Universal Viewer stops working after 2.8.0 --> 2.9.0 upgrade

samvera / hyrax

Hyrax is a Ruby on Rails Engine built by the Samvera community. Hyrax provides a foundation for creating many different digital repository applications.

http://hyrax.samvera.org/

Apache License 2.0

184 stars 124 forks source link

Universal Viewer stops working after 2.8.0 --> 2.9.0 upgrade #4572

Closed gwiedeman closed 3 years ago

gwiedeman commented 3 years ago

Descriptive summary

Universal Viewer appears to work just fine in Hyrax 2.8.0.
Changing the Hyrax version in the Gemfile to 2.9.0 and running bundle update hyrax causes Universal Viewer to
In looking at Troubleshooting RIIIF, it seems like iiif_info_url_builder is returning the wrong file ID and Fedora is returning an empty text file instead of the file object.

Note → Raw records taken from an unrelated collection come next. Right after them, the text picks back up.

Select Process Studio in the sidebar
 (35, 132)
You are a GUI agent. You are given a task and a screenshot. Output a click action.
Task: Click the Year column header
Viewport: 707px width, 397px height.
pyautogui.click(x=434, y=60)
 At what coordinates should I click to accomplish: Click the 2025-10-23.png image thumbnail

2.6.5 :015 > Riiif::Engine.routes.url_helpers.info_url(fs.files.first.id, host: "http://localhost:3000")
 => "http://localhost:3000/images/2f75rg51j%2Ffiles%2Fd1420cd8-a605-4ecd-8197-9e0f0862df5f/info.json"

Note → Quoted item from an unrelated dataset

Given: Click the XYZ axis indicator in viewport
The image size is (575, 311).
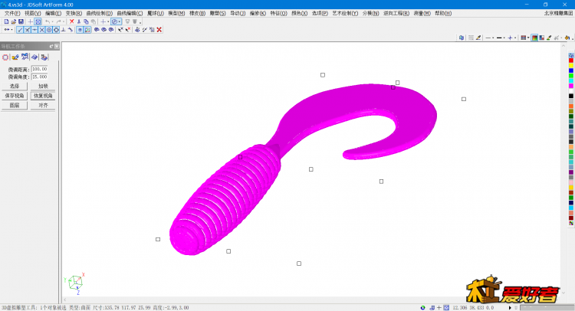Looking at the screenshot, I should 76,283.
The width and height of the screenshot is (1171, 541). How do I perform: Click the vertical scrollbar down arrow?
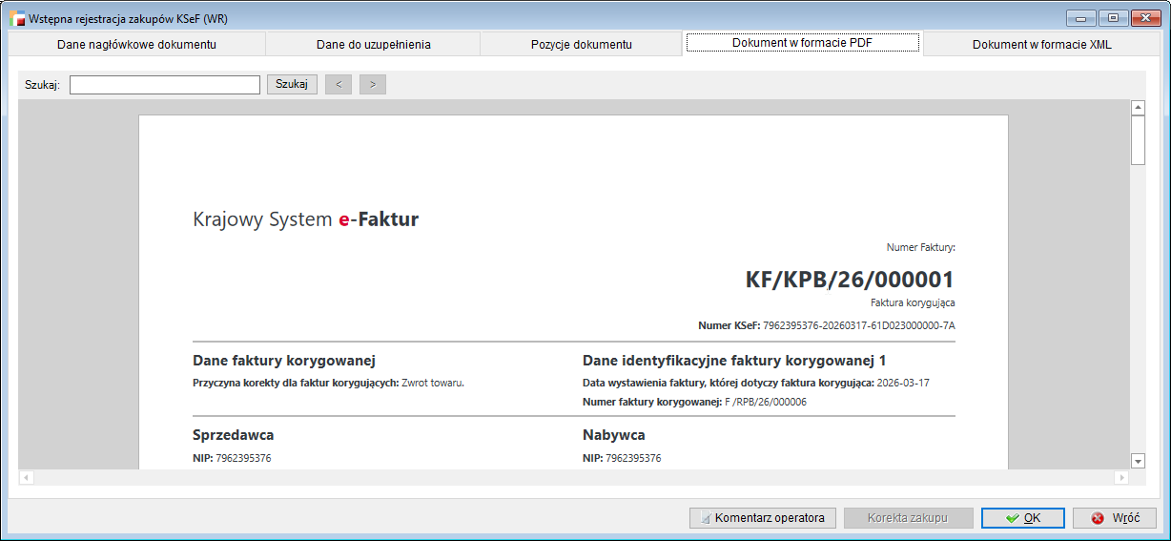click(1138, 461)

This does return a manifest, but iiif_image_url_builder then returns an incorrect URL for the file:

2.6.5 :016 > Riiif::Engine.routes.url_helpers.image_url(fs.files.first.id, host: "http://localhost:3000", size: "100,")
 => "http://localhost:3000/images/2f75rg51j%2Ffiles%2Fd1420cd8-a605-4ecd-8197-9e0f0862df5f/full/100,/0/default.jpg"

This URL returns a 500.
From navigating the working University Viewer in 2.8.0, it looks like the correct file ID is 831e33b8-88c8-4922-af03-3cfa96c1f2af, not d1420cd8-a605-4ecd-8197-9e0f0862df5f. Changing that ID in the URL returned by iiif_info_url_builder also returns a manifest, and changing it in iiif_image_url_builder correctly returns the file.
So it seems that the 2.9.0 upgrade is correctly using @id from the manifest when the wrong @id in 2.8.0 did not matter.
It looks like iiif_info_url_builder is relying on fs.files.first.id to return the ID. This returns a Fedora URI with the wrong ID, which serves an empty .txt file. fs.files.last.id Returns the correct ID and Fedora serves the file. So it seems like all of our FileSets have a bad first file and I'm not sure if this is something that is supposed to happen or if this is something that happened in a previous Hyrax version, or if this is totally a local issue and we should just delete all these.

Rationale

2.8.0 to 2.9.0 should be a non-breaking update from what I can tell in the release notes.

Expected behavior

Universal Viewer displays the image.

Actual behavior

Steps to reproduce the behavior

Changing the Hyrax version in the Gemfile to 2.9.0
bundle update hyrax
Restart

Related work

Troubleshooting RIIIF was helpful.

no-reply commented 3 years ago

thanks @gwiedeman!

it seems like there are a couple of issues at play here. as i dig into this properly, here's some preliminary information:

Hyrax 2.9.0 includes a complete rewrite of the IIIF Manifest generation process. this rewrite is a substantial performance improvement on manifest generation, especially for Works with many FileSets. all the code that powered the old behavior is still in the release, and it can be reinstated by adding the following to controllers including Hyrax::WorksControllerBehavior:

def iiif_manifest_presenter
  presenter
end

one known change in the generation process is that we no longer use the Hyrax request context to determine the protocol to be used by the IIIF server. in practice what it means is that, for apps using Riiif and HTTPS, the protocol for Riiif URLs (as generated by Riiif::Engine.routes.url_helpers.image_url via Hyrax.config.iiif_image_url_builder) is dependent on Riiif::Engine configuration, not the protocol you're using to get the manifest. in theory, this ought to be an improvement, but it seems to be causing issues for some app deployments (notably https://nurax-dev.curationexperts.com). see, for example:

http://nurax-dev.curationexperts.com/images/p5547r38s%2Ffiles%2F358aab77-5df3-4224-82e3-47e01b8add99%2Ffcr:versions%2Fversion1/full/600,/0/default.jpg vs https://nurax-dev.curationexperts.com/images/p5547r38s%2Ffiles%2F358aab77-5df3-4224-82e3-47e01b8add99%2Ffcr:versions%2Fversion1/full/600,/0/default.jpg

if your Riiif is sitting behind a server enforcing SSL, putting this in your initializer may fix your problem Riiif::Engine.routes.default_url_options = { protocol: 'https' }

in retrospect, this change may have been a mistake (or maybe is too aggressive a behavioral change for a minor release). i'm considering ways to roll it back without losing the performance improvements referenced above. feedback would be valued.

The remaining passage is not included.